_Work order_. If an entry below contains an image, drop the image and retype the rest exactly.

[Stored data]
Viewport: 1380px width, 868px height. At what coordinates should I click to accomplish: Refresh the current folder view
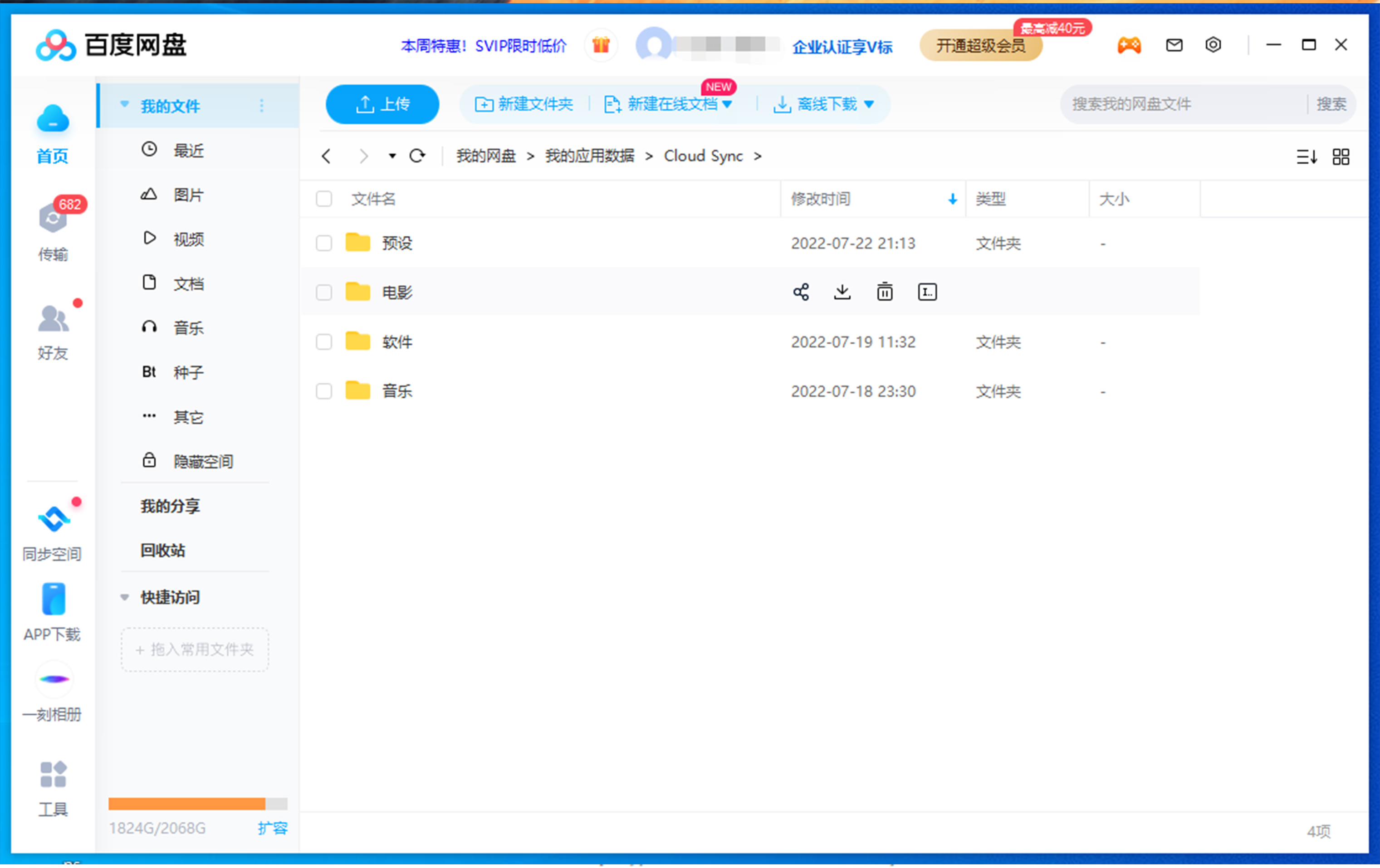[417, 155]
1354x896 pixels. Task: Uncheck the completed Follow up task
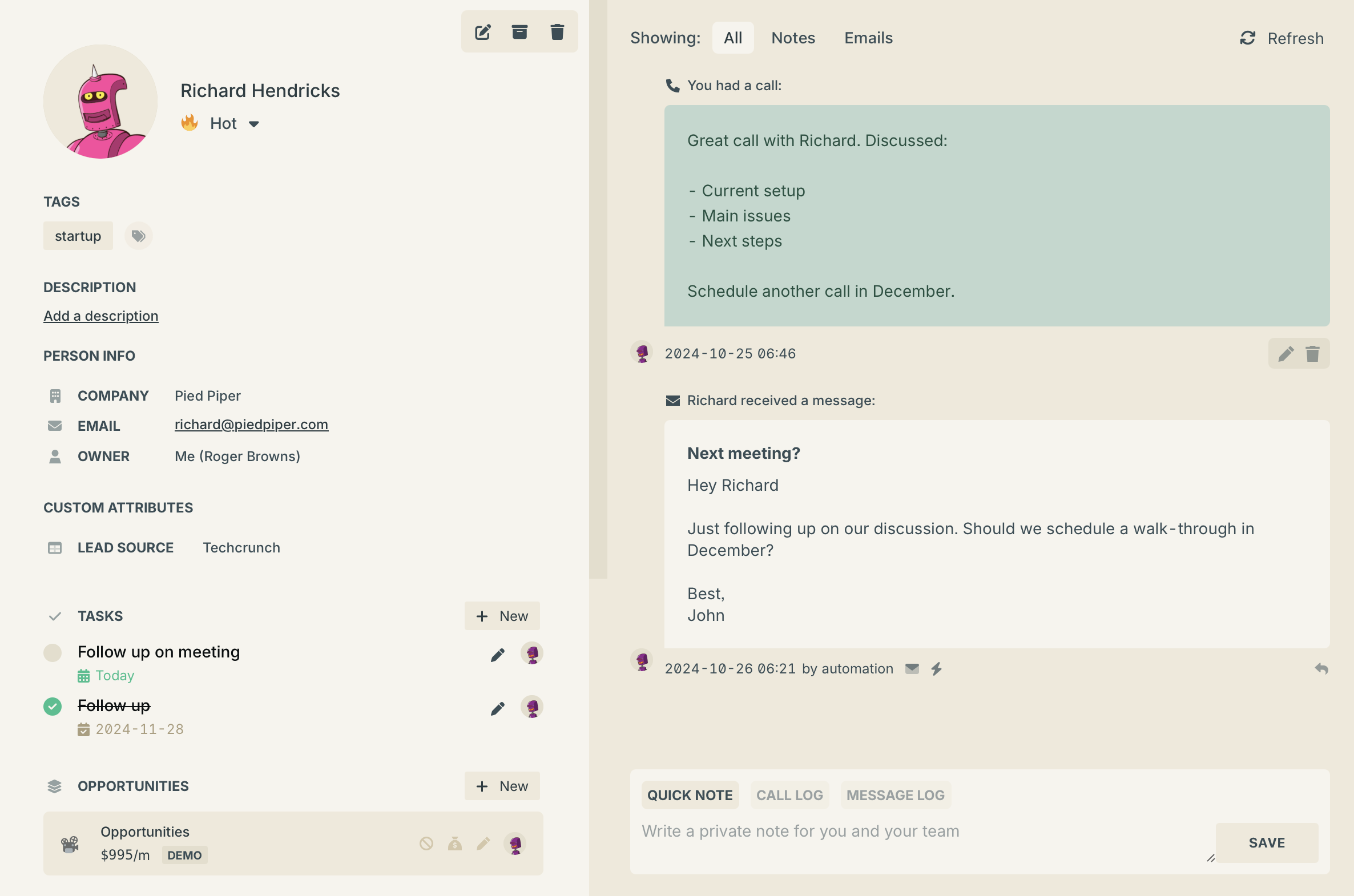pos(53,707)
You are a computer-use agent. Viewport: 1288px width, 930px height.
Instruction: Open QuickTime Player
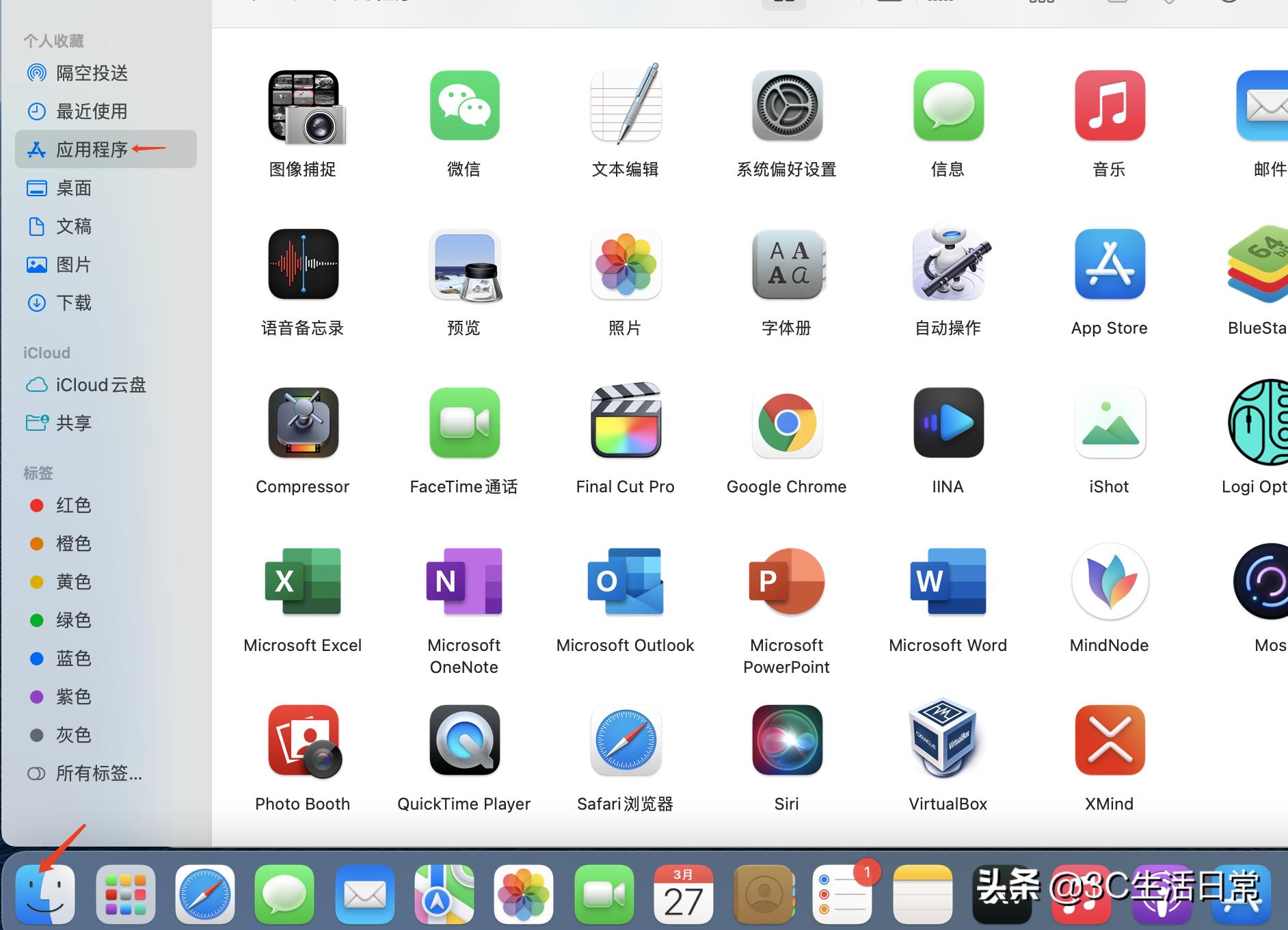[x=464, y=741]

_Task output_.
Viewport: 1380px width, 868px height. At what coordinates should I click to accomplish: Refresh the current folder view
[417, 155]
1354x896 pixels. Task: Uncheck the completed Follow up task
pos(53,707)
You are a computer-use agent. Viewport: 1288px width, 930px height.
Instruction: Open QuickTime Player
[x=464, y=741]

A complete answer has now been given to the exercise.